Being a tutor has been one of the most rewarding experiences I've had in recent years. I've helped kids struggling with dyslexia, reading, and communicating in English, to produce their own short story or creative piece. Over the course of a program young people have blossomed, gained confidence in their writing and communication skills, interacted with others more easily, and written some truly funny, insightful and captivating stories.

I've learned so much from these kids. About facing fear, adversity and doubt head on. About taking the plunge into imaginary worlds where these things fade away. About perseverance, and the joy to be found in the act of creating, rather than 'winning' a place. Most of all, about the importance of fostering imagination and valuing creativity in the lives of our kids - just as much as maths, science, reading and sport.

Sydney Story Factory was inspired by 826 Valencia, a writing centre for young people founded by novelist Dave Eggers and educator Ninive Caligari in San Francisco in 2002. For a wonderful talk by Dave Eggers explaining the principles of 826 Valencia and how it helps develop confidence, creativity and imagination in kids, have a listen here.

For a brilliant discussion about how schools might be undermining, rather than supporting creativity, have a listen to Sir Ken Robinson's entertaining and moving TED talk, here.

For more information about Sydney Story Factory, including how you can support its work, visit them here.

One of the things I love about SSF is its commitment to independent and long-term evaluation of the benefits of its program for young people. SSF has partnered with academics from the University of Sydney, who are tracking the impact of SSF in five key areas: writing and communication skills; self-confidence and self-efficacy; creativity; empathy; and motivation to write and learn.

Preliminary results show that students involved in workshops are demonstrating significant development in creative writing and literacy skills, and are more aware of the benefits of collaboration, organisation, expressing ideas and persevering with a task. Critical life-long skills indeed - whatever life, work and dreams these kids choose to pursue.

Perhaps this is what I find so rewarding about being involved. Seeing kids dream, write, and create big. Dream so big that with help, they start to climb over whatever barriers might be holding them back. Isn't that worth nourishing and supporting in our kids?
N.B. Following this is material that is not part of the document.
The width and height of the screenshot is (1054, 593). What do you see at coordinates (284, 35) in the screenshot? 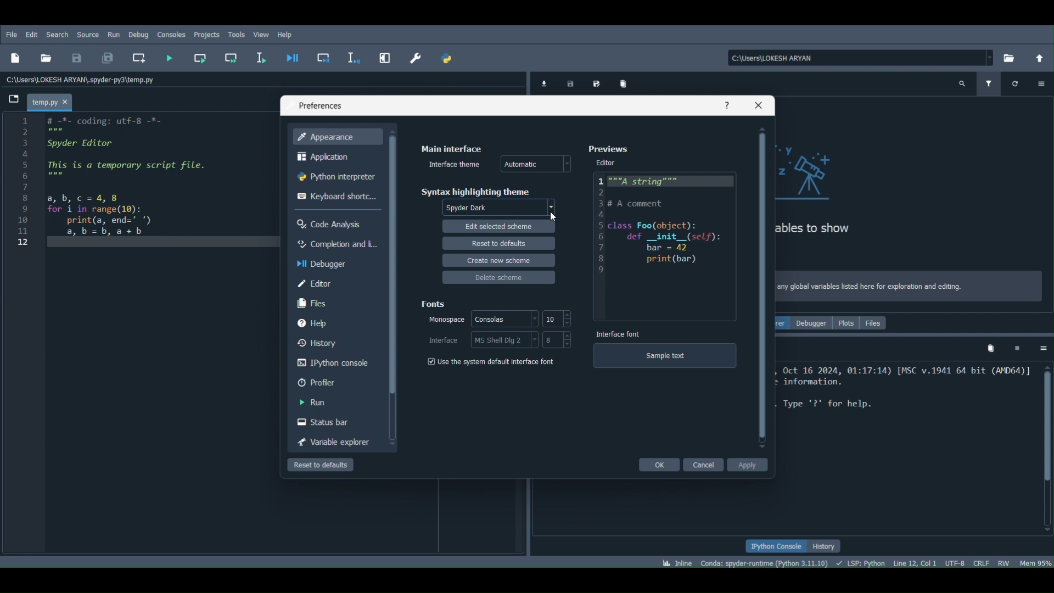
I see `Help` at bounding box center [284, 35].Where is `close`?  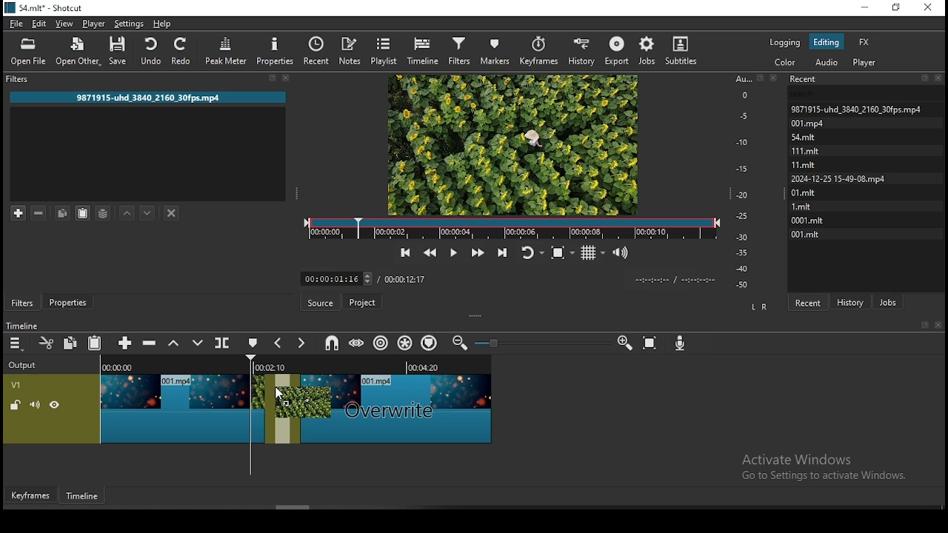
close is located at coordinates (938, 325).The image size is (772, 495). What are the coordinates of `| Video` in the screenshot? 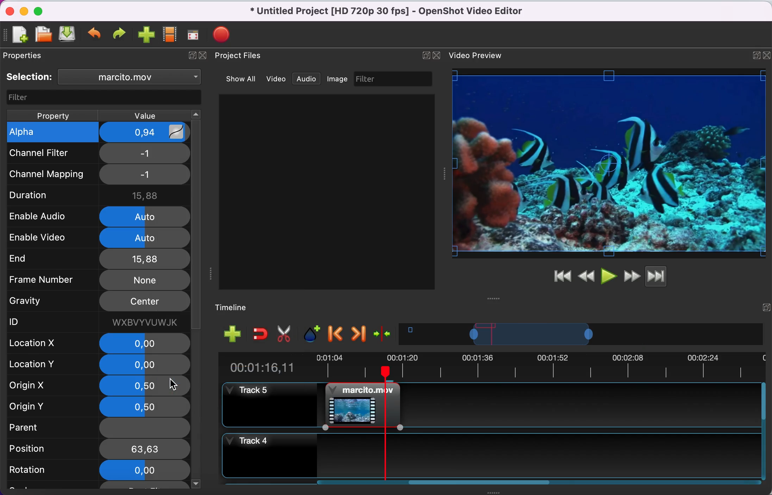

All tutors are trained by SSF and I've also taken away some really practical tips about encouraging creativity in kids, everyday.
  • Read often and widely to kids 
  • Ask kids questions as you read a book - 'what do you think happens on the next page? What do you think the penguin does next?' etc.
  • If the kid wants to read the book back the front, upside down, or sideways - let them!
  • Dress up with you kids and play, draw, write, create and have fun with them! Get involved in their imaginative world.
  • Take them on adventures - down the road, to a museum, on the bus or train. Talk about what they are seeing and encourage them to think and talk about what and why things might be happening.
These all sound super simple, but often I get stuck in the busy pace of life, and forget how awesome imagination is, and how it can transform our world.

Lately at our place we've been reading lots of animal books and watching some kid's wildlife documentaries. We live in the country and yesterday was for me, a typical drive home, past cows in a paddock. Yet for my toddler, we were charging on the African plains through a herd of wildebeest, and he was yelling in excitement, looking out for lions and cheetahs the whole way home. 

Together we've spotted blue whales in the bath, a leopard behind the couch and a crocodile under the kitchen table who happened to love chomping on broccoli (it vanished from my toddler's plate and appeared under the table, for crocodile to eat).  

I'm looking forward to seeing how imagination transforms our world tomorrow!

What worlds are being created at your place lately?  Do you have a favorite activity where you lose yourself in the creative 'flow'? Do crocodiles eat all the broccoli at your place too?